En lo que concernía a la emoción de la aventura, ese momento que estaba viviendo ahora era indecente, tentador y, sin una estrategia de escape a la vista, algo que iba totalmente en contra de sus intereses.


Se preguntó hasta dónde podría llegar en esa semioscuridad y con Elisa y el Hoyuelos y medio pueblo mirándolos, y hasta dónde le permitiría llegar esa versión vampiresa de Paula. 


Tenía el pulso tan acelerado que apenas podía ver con claridad.


–Hablando del rey de Roma… –dijo Elisa con una voz tan chillona que lo hizo volver bruscamente a la realidad.


Al mismo tiempo se giraron hacia el escenario del karaoke donde estaban sonando los primeros acordes de The Way You Look tonight con el inconfundiblemente tono de Virginia.


Aún con la mano metida entre sus pantalones, Pedro sintió a Paula tensarse y no le extrañó por qué. Virginia estaba cantando la canción de los años cuarenta que sus hijas asociaban con su difunto padre y estaba cantándola junto a otro hombre. No sabía de dónde provenía, pero una auténtica furia lo envolvió. Una furia que apenas podía controlar.


Se acercó más a Paula sintiendo la necesidad de decirle… no sabía qué exactamente… ¿Que comprendía su decepción? ¿Que él también la había sentido? ¿Que el único modo de sobrevivir a ella era endurecerte tanto por dentro hasta convertirte en una roca?


No, no le diría nada de eso. No podía. Ni siquiera aunque prácticamente estuviera viéndola derrumbarse ante sus ojos.


–Por favor, que alguien le recuerde que es la boda de su hija… no el lugar donde cazar a su próximo marido.


Y él sintió como si un par de gélidas manos estuvieran estrujándole el pecho. La aventura del momento había quedado relegada por una realidad demasiado cruda para su gusto.


Apartó la mano y salió del círculo de gente para comenzar a dar palmadas y llamar la atención de todo el mundo.


–¿Quién quiere una copa? Invito yo.


–Hay barra libre, tonto –dijo Elisa.


–Mejor aún. ¿Qué va a tomar la novia?


–Un Black Russian.


–Genial. Yo, cerveza y un Boston Sour para Paula.


–Ey, esa era la bebida favorita de papá –dijo Elisa.


Pedro miró a Paula que, con un profundo suspiro, se giró dándole la espalda al escenario.


–Era un hombre con un buen gusto… exceptuando en una ocasión…


Lo miró y él no pudo apartar los ojos de ella cuando le dijo:
–¿Roberto? ¿Cuál es tu bebida favorita?


–Mataría por un tequila.


Paula esbozó una sonrisa que a punto estuvo de convertirse en una carcajada. Tenía una sonrisa fantástica, una sonrisa contagiosa y por ello Pedro sintió cómo sus mejillas respondían del mismo modo.
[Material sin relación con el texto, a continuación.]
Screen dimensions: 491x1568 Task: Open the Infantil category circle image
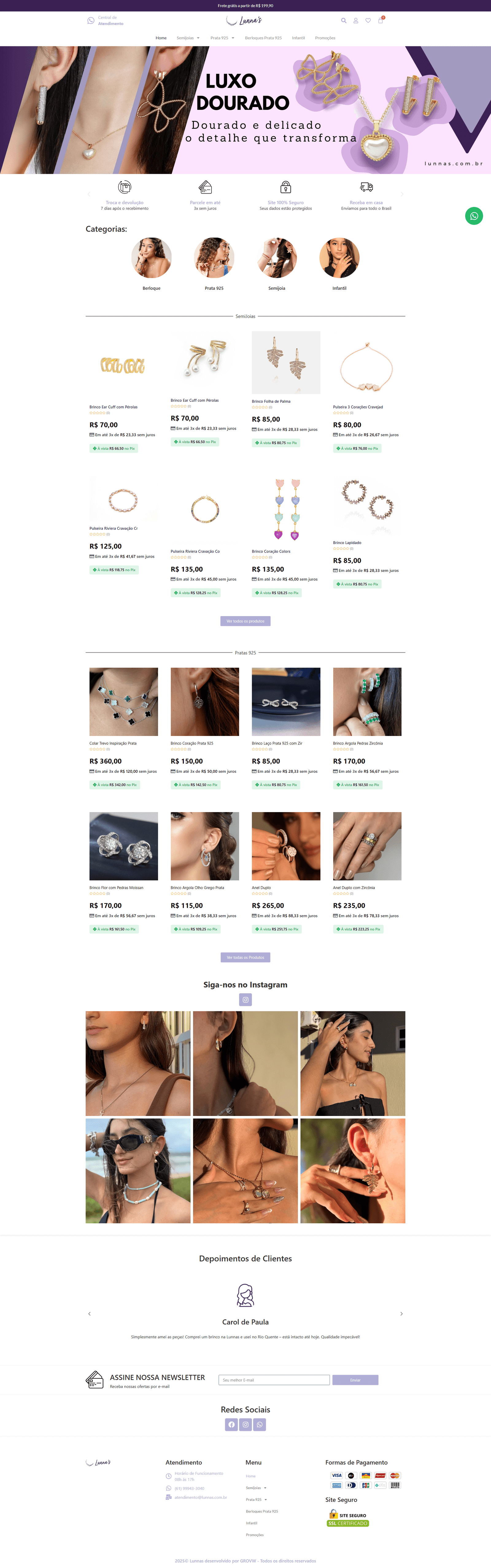pyautogui.click(x=339, y=258)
–Bueno, Roberto, mientras esperas tu chupito de tequila, deberías preguntarle a Paula por su carrera desnuda por Main Street. Es todo un clásico.
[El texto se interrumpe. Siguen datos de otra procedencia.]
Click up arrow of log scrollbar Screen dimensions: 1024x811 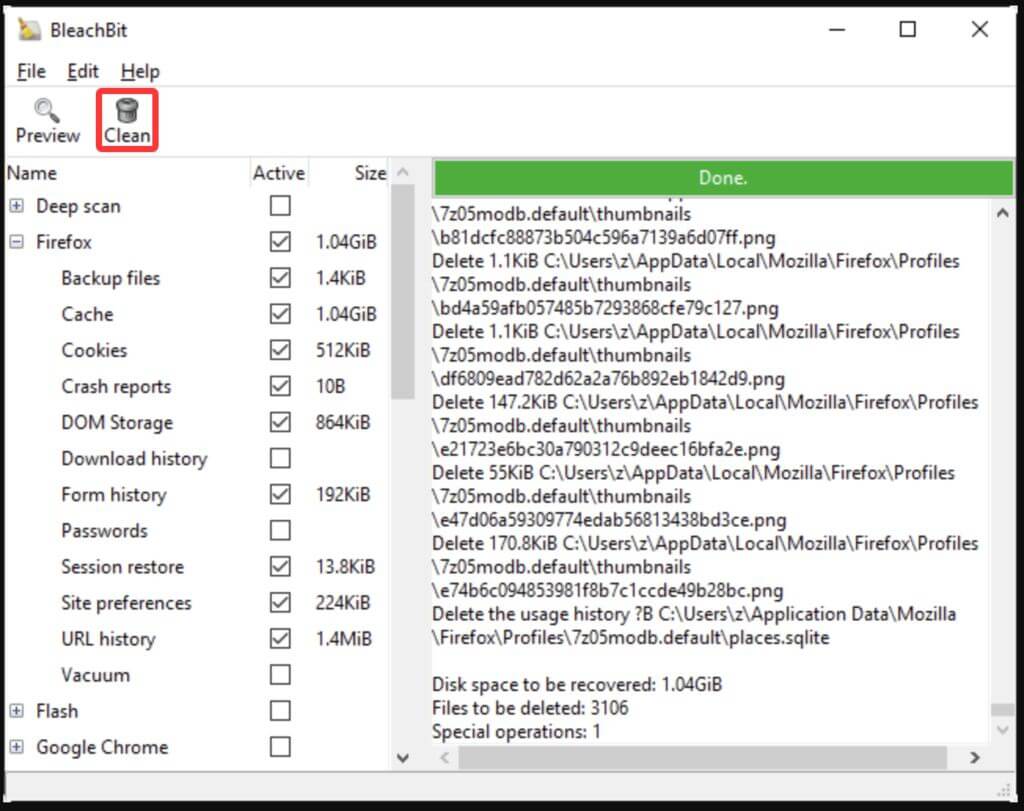(1003, 212)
La sonrisa de Paula desapareció y se le encendieron las mejillas mientras, con los labios apretados, lo miraba y sacudía la cabeza sin decirle nada, como dejándole claro que iba a caerle una buena…


Y con esa imagen en mente, con esa oscura promesa, él se giró en dirección a la barra.


¡Cuánto podían cambiar las cosas en un día!


Había pasado menos de un día desde que imaginarse a Paula pasando un fin de semana con su familia, celebrando una boda en una isla que ella claramente adoraba, lo había asustado lo suficiente como para ir tras ella y renunciar al viaje a Nueva Zelanda que tenía planeado desde hacía tanto tiempo. Visitar Tasmania era un movimiento comercial inteligente para su empresa, pero no se podía negar que estaba allí básicamente para echarle un ojo. Ya que perderla de su equipo en ese momento era exactamente la clase de drama que menos necesitaba en su vida. No tenía tiempo de buscar a un nuevo empleado que pudiera sustituirla con todos los proyectos que tenían entre manos.


Encontró un hueco libre en la barra y una camarera que lo vio, se arregló el pelo, sonrió y fue a atenderlo ignorando a los que estaban delante.


Le dijo lo que quería y le dio el número de su habitación. Ella fingió anotarlo en su mano… o tal vez no estaba fingiendo. 


Era muy guapa y vivía a cientos de kilómetros, pero él no sintió nada. Qué raro…


Una vez pedidas las bebidas, sus pensamientos volvieron ahí donde los había dejado antes.